Osmanlı Cihan Devletinin son demleriyle, henüz yeni doğmuş olan Türkiye Cumhuriyeti Devletinin ilk yıllarında yaşamış olan Hilmi Ziya Ülken, 1901-1974 yılları arasında birçok badirelerin yaşandığı olaylara şahit olmuş önemli bir felsefecidir. Sadece felsefeci demek de Hilmi Ziya’yı tanımlamakta elbette eksik kalacaktır. Felsefe, sosyoloji, eğitim, psikoloji, ahlak gibi birçok alanda çok kıymetli eserler bırakmış bir mütefekkirdir. Eğitim alanında verdiği eserlerinin yanında edebiyat, roman, müzik, resim gibi birçok sosyal ve kültürel alanda uğraş vermiş renkli bir kişiliktir. Hilmi Ziya Ülken’in yaşadığı dönemin koşullarını göz önüne aldığımızda, felsefeden eğitime, ahlaktan sosyolojiye kadar geniş bir yelpazede iz bırakmış olması, onun Türk eğitim tarihi açısından ne denli değerli olduğunu anlamamıza yardımcı olmaktadır.

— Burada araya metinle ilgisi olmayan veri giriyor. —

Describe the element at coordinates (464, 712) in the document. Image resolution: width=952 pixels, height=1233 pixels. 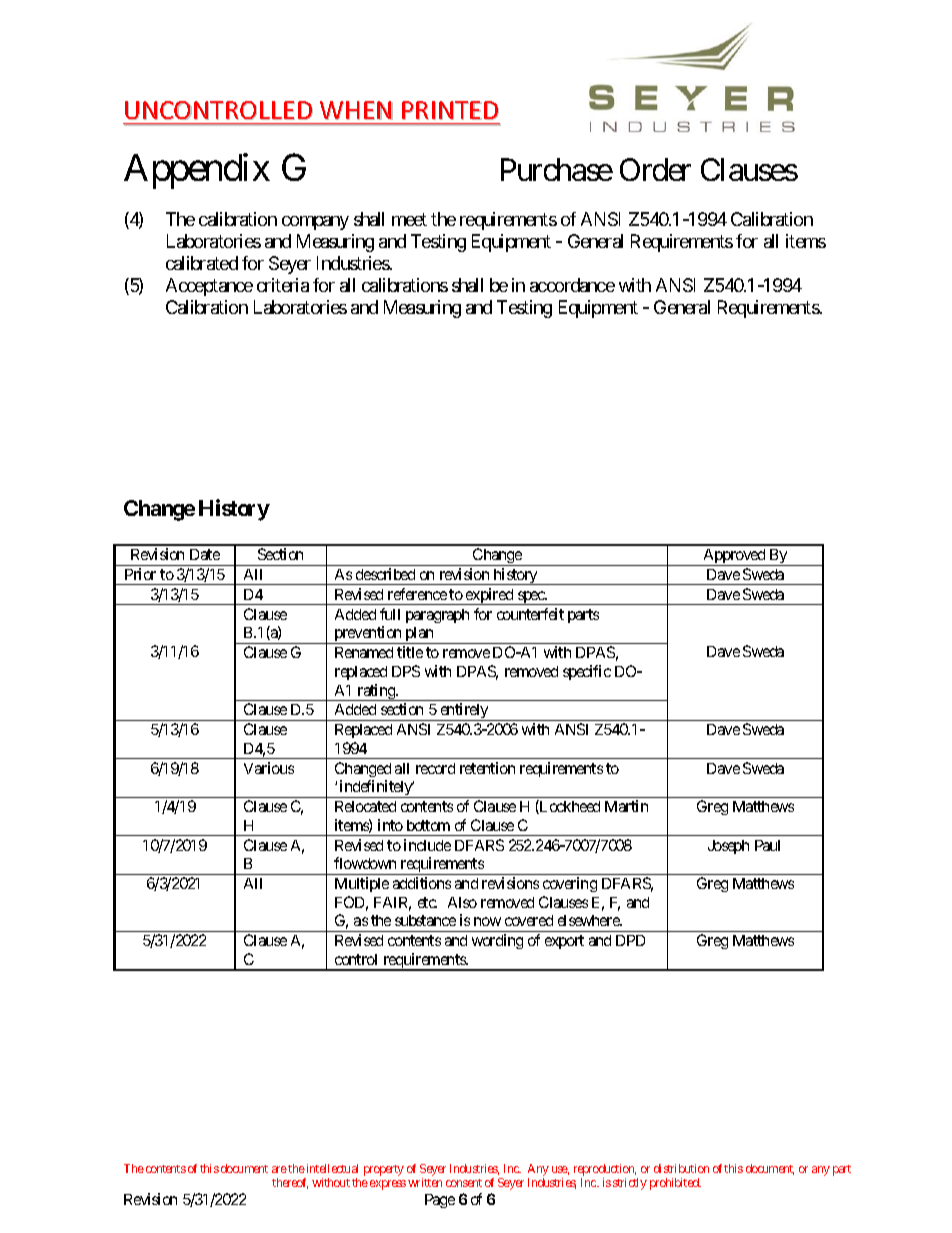
I see `entirely` at that location.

Hilmi Ziya Ülken’in, ortaya koyduğu birçok eserinde, sadece teorik bilgilerin aktarılması değil, naklettiği bilgilerin sentezlenmesi, süzgeçten geçirilip kendine has felsefesini oluşturduğunu rahatlıkla söyleyebiliriz. Ülken’in Ahlâk kavramı hakkında düşünceleri de bu anlamda kabul edebilecek örneklerden biridir. O, Ahlak kavramını, birçok bilim dalındaki geçmiş tarihini ortaya koyup, eleştirilerini yaptıktan sonra, bu kavram hakkındaki kendi felsefi sistemini oluşturmaktadır.
Hilmi Ziya Ülken’in sisteminde gerçek bir ahlak, aşkla yoğrulmuş bir ülküdür. Ahlakı pratikte yaşayan bir kişi, bu ülküyü içselleştirmiş, maddi ihtiraslar ve zevklerden uzak, hiçbir etkenin tesirinden kalmadan, ne pahasına olursa olsun, cesurca açıklık tutkusuyla gerçek ahlak âlemine adım atabilendir. Bu çalışmada, Ülken’in Ahlak kavramı hakkındaki düşüncelerini, kendinden önceki anlayışlara olan eleştirilerini de katarak kısaca ele almış olacağız.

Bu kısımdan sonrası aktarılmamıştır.